Market Snapshot 1-29-24-Bonds Are Catching A Bid Today

Good Monday AM from your Hometown Lender,

Bonds are catching a bid today despite no data.

The 10-yr is down to 4.10% and right in the middle of the current trading channel. Bonds improving is not typically the case at the beginning of a Fed meeting week, as traders tend to sit on the sidelines waiting for the Fed news. With no data today, the markets seem to be trading on yesterday’s news from China that their largest property developer, Evergrande, was being wound down. That’s a huge loss across stocks and bonds, and this type of uncertainty often gives bonds a boost. We will see how long it lasts.

This is a huge news week and likely the biggest of the whole month of February.

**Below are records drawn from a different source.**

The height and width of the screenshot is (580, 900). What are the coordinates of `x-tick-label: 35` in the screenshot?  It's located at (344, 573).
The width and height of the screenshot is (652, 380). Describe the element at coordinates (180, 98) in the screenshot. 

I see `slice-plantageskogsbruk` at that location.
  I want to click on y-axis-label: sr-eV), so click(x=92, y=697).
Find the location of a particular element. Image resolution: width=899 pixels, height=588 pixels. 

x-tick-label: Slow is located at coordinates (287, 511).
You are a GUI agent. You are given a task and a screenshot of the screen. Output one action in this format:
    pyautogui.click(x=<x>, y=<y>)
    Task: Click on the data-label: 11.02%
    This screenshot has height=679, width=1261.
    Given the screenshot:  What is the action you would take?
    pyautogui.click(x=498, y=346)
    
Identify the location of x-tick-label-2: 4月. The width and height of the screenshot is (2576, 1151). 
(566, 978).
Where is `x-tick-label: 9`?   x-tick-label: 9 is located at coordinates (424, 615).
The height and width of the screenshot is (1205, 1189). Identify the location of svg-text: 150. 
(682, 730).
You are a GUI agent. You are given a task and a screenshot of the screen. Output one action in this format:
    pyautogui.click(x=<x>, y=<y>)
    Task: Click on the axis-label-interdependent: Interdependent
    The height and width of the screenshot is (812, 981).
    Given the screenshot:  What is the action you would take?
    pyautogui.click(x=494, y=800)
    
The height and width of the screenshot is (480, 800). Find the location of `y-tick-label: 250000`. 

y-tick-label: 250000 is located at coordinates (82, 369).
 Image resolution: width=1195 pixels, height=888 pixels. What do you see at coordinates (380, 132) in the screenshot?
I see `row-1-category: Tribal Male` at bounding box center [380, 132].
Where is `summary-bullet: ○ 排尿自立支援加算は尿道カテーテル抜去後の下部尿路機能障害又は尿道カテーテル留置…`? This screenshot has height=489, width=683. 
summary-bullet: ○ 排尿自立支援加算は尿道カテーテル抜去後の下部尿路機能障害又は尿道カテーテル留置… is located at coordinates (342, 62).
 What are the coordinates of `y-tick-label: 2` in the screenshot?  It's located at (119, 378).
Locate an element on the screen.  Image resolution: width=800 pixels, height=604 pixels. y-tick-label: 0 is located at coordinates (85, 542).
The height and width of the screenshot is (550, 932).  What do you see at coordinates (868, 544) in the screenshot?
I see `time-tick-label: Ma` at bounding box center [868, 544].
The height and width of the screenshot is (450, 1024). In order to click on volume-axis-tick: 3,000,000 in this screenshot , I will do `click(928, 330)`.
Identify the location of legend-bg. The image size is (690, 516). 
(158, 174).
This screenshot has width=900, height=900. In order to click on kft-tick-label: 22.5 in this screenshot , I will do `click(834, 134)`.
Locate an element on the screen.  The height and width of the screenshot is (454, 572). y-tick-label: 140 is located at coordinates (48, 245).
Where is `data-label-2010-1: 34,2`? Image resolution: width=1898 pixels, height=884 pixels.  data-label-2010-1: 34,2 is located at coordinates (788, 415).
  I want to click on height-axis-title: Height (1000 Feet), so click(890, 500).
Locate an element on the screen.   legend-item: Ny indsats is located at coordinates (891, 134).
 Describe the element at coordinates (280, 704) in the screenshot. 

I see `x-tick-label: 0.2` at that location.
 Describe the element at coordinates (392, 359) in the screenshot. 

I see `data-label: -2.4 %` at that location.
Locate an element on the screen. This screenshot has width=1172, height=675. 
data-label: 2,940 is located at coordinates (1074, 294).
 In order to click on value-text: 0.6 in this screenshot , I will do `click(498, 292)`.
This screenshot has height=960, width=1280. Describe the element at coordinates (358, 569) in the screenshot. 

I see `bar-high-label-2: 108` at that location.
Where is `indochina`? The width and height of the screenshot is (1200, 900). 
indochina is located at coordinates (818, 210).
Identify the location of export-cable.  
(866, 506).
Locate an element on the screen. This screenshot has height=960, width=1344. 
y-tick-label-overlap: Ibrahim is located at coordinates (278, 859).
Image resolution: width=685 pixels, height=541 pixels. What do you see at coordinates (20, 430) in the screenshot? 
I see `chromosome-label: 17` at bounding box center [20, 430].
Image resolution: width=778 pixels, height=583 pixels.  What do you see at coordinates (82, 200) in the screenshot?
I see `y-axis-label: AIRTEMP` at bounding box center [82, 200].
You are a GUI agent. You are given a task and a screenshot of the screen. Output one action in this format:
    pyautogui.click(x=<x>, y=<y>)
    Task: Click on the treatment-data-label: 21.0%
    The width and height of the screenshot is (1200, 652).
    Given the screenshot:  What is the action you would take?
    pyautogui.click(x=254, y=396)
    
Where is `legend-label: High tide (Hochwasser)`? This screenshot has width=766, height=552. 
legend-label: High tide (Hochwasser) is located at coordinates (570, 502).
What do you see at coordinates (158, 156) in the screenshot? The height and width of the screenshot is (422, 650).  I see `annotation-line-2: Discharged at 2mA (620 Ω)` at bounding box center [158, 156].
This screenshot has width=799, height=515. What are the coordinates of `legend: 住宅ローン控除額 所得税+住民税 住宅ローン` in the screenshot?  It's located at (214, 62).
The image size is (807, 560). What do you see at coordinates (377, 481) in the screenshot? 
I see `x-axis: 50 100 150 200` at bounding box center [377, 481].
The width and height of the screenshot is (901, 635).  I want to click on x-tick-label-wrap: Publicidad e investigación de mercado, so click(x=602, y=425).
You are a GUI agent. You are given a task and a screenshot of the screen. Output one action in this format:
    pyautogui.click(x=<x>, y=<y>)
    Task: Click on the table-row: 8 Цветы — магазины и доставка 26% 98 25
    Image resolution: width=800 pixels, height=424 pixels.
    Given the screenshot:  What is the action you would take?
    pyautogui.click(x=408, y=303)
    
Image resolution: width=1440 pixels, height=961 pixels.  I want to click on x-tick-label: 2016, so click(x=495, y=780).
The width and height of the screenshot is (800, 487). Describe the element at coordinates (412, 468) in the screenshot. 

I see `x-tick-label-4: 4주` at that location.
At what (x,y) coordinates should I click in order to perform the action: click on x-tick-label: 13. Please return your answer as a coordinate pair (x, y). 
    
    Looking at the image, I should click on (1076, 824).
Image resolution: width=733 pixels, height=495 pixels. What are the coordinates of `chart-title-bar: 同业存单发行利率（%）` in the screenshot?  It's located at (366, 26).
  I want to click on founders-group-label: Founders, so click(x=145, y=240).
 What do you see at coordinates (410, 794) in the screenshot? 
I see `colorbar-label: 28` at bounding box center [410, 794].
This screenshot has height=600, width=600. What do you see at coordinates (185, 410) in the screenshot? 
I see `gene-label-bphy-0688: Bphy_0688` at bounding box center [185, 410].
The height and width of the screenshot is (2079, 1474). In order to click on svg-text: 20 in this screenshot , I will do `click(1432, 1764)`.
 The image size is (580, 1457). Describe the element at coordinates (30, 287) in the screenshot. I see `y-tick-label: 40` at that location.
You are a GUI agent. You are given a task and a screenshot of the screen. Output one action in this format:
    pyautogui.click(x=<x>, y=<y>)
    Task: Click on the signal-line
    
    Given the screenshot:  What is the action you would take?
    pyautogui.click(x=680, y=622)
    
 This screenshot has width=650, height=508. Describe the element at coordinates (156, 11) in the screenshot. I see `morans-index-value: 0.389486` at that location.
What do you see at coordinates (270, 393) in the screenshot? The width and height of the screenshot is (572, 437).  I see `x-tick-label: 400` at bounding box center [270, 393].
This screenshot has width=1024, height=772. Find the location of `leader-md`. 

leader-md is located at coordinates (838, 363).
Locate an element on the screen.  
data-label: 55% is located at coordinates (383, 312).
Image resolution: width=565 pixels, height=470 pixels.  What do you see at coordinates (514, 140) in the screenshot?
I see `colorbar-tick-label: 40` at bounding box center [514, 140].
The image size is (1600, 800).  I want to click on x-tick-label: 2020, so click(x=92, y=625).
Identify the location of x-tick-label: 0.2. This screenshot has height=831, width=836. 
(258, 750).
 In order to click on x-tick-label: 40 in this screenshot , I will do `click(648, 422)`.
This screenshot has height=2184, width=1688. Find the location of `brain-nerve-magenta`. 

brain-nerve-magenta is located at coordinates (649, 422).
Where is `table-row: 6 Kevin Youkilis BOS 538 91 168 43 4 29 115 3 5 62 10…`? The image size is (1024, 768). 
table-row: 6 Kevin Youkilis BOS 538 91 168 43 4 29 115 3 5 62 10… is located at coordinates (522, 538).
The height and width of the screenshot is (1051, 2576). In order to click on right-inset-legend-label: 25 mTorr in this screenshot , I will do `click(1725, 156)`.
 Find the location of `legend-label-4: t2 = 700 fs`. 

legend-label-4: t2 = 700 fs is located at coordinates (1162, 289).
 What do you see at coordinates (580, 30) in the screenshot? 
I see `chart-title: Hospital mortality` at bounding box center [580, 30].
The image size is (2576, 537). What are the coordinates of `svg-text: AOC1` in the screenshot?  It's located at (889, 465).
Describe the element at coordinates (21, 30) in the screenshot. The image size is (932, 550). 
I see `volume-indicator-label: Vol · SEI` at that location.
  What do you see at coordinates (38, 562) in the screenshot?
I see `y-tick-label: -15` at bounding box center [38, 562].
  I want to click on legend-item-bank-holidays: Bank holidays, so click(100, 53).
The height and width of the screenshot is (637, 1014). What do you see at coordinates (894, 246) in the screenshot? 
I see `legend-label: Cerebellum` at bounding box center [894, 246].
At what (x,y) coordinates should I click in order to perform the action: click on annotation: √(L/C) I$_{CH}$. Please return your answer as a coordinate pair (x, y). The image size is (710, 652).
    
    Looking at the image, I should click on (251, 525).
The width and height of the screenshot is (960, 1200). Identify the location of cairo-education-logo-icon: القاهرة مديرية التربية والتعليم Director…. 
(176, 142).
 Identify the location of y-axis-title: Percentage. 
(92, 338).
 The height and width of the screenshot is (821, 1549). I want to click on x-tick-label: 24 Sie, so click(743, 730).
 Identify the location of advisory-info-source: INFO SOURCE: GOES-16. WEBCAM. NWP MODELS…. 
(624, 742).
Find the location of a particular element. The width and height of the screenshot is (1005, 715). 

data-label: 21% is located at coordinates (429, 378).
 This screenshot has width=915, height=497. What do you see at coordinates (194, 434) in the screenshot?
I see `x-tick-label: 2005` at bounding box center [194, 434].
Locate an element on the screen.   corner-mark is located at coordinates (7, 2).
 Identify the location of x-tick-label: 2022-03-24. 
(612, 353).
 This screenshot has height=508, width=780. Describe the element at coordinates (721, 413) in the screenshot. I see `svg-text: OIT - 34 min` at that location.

Tomorrow, we have the Jolts report and consumer confidence, Wednesday is the Fed rate decision, no change is expected in January (markets have it at 2% for this meeting) however there is a 50% expectation for March (and a 90% expectation for May). Additionally on Wednesday we have ADP Payroll and Chicago PMI, Thursday is Bank of England rate decision, jobless claims, construction spending, the Friday is a monster day with all the Jobs report data. Like I said, busy week. It is tough to float through much of this week unless you have lots of time to recover. I think we do come through this better than we started the week, but there are no guarantees.

On inflation:

Federal Reserve officials start the year with a problem they would ordinarily love to have: Inflation has fallen much faster than expected. It does, nonetheless, pose a conundrum. The reason: If inflation has sustainably returned to the Fed’s 2% target, then real rates—nominal rates adjusted for inflation—have risen and might be restricting economic activity too much. This means the Fed needs to cut interest rates.

The Fed won’t cut at its two-day meeting ending this Wednesday because the economy has been growing solidly. Instead, officials are likely to take a symbolically important step by no longer signaling in their policy statement that rates are more likely to rise than fall. Ditching this so-called tightening bias would affirm that officials are entertaining lower rates in the coming months.

The Commerce Department’s measure of inflation showed Friday that consumer prices rose 2.6% in December from a year before, significantly smaller than the 3.4% jump registered by a Labor Department measure released two weeks ago. What gives? Labor’s consumer-price index, or CPI, typically runs a bit higher than Commerce’s personal-consumption expenditures (PCE) price index, but the current gap is at the high end of the range.

Please remain safe and healthy, make today great!